(LISTE DES TÂCHES):
a – D'après la page sur le kayak de mer, combien de jours dure généralement un raid ?
b – Dans la page sur le kayak de mer, reprenez tout le passage depuis « Un raid en kayak de mer, comme » jusqu'à « des paysages magnifiques. », en substituant « voyage » à « périple ».
c – Traduisez en anglais cette phrase de la page sur le kayak de mer : « Les activités de plage et la baignade permettront de profiter des plages. »

Raid et bivouac en kayak de mer

Comment organiser une randonnée itinérante en kayak de mer

Certaines sorties kayak et notamment les raids en kayak de mer impliquent de bivouaquer durant la majeure partie du séjour.

Cette page se propose d’expliquer aux débutants comment se déroule un raid en kayak de mer et notamment le bivouac.

Corse-octobre 2013-couché de soleil sur le bivouac

Corse-octobre 2013-couché de soleil sur le bivouac

Qu’est-ce qu’un Raid ?

Un raid en kayak de mer, comme un « raid nature » est une randonnée sur plusieurs jours. Cette épreuve est découpée en étapes journalières : il faut se rendre d’un point A à un point B en navigant sur l’eau. Ce périple itinérant permet d’être au contact le plus proche avec la nature. C’est un moyen d’être seul face à la nature, de découvrir la faune, la flore et des paysages magnifiques.

Un raid en kayak peut s’accompagner si cela est au programme ou si la météo nous y force à interrompre momentanément la navigation au profit de randonnées pédestres qui permettent de découvrir autrement le patrimoine naturel et culturel local. Les activités de plage et la baignade permettront de profiter des plages. La randonnée aquatique (snorkeling) avec palmes, masque et tuba est aussi possible et permet de profiter de la vie sous-marine.

Le raid permet une immersion totale en environnement naturel sur une longue période de temps (entre 4 et 12 jours généralement). Le dépaysement est garanti ! Les contacts avec la civilisation peuvent être rares, c’est pourquoi il faut pouvoir être autonome plusieurs jours d’affilée en eau et nourriture.

(MATÉRIEL FOURNI):
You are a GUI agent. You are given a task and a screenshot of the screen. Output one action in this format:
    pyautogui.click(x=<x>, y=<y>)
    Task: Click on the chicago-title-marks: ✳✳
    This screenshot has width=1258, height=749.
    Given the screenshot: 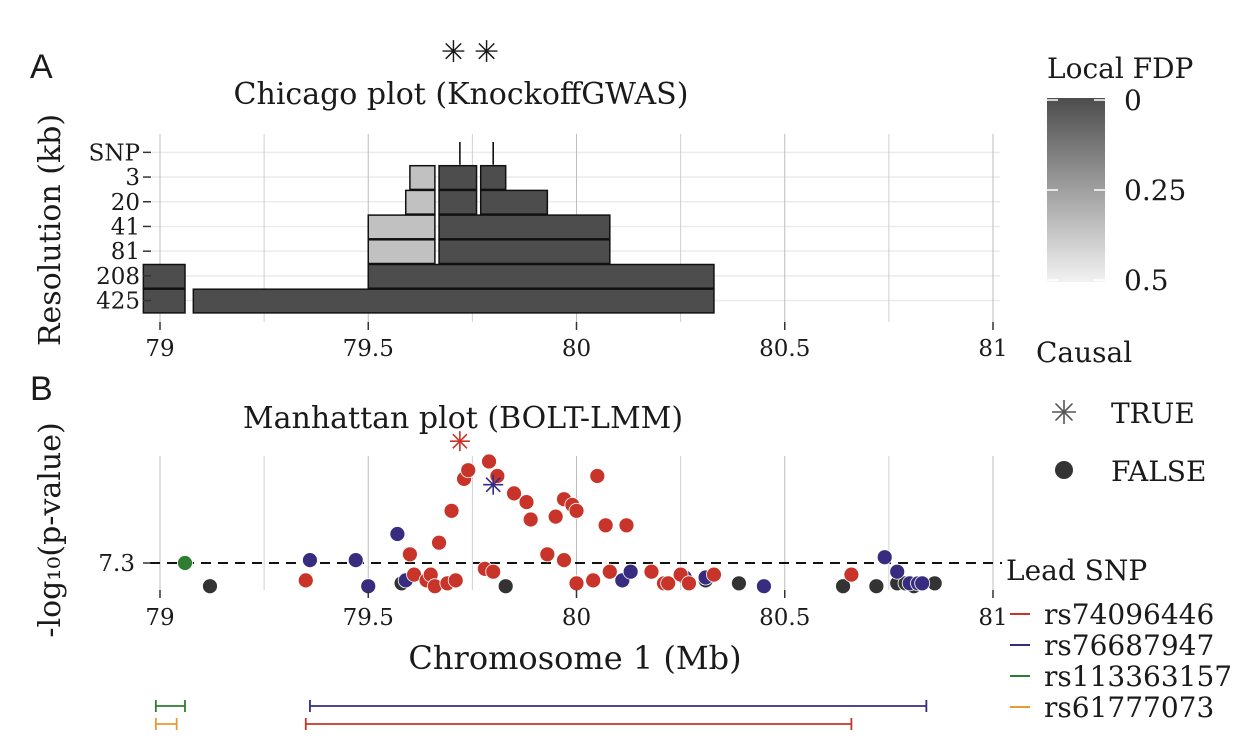 What is the action you would take?
    pyautogui.click(x=474, y=52)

(RÉPONSES):
a – Entre 4 et 12 jours.

b –
Un raid en kayak de mer, comme un « raid nature » est une randonnée sur plusieurs jours. Cette épreuve est découpée en étapes journalières : il faut se rendre d’un point A à un point B en navigant sur l’eau. Ce voyage itinérant permet d’être au contact le plus proche avec la nature. C’est un moyen d’être seul face à la nature, de découvrir la faune, la flore et des paysages magnifiques.

c – Beach activities and swimming will make it possible to enjoy the beaches.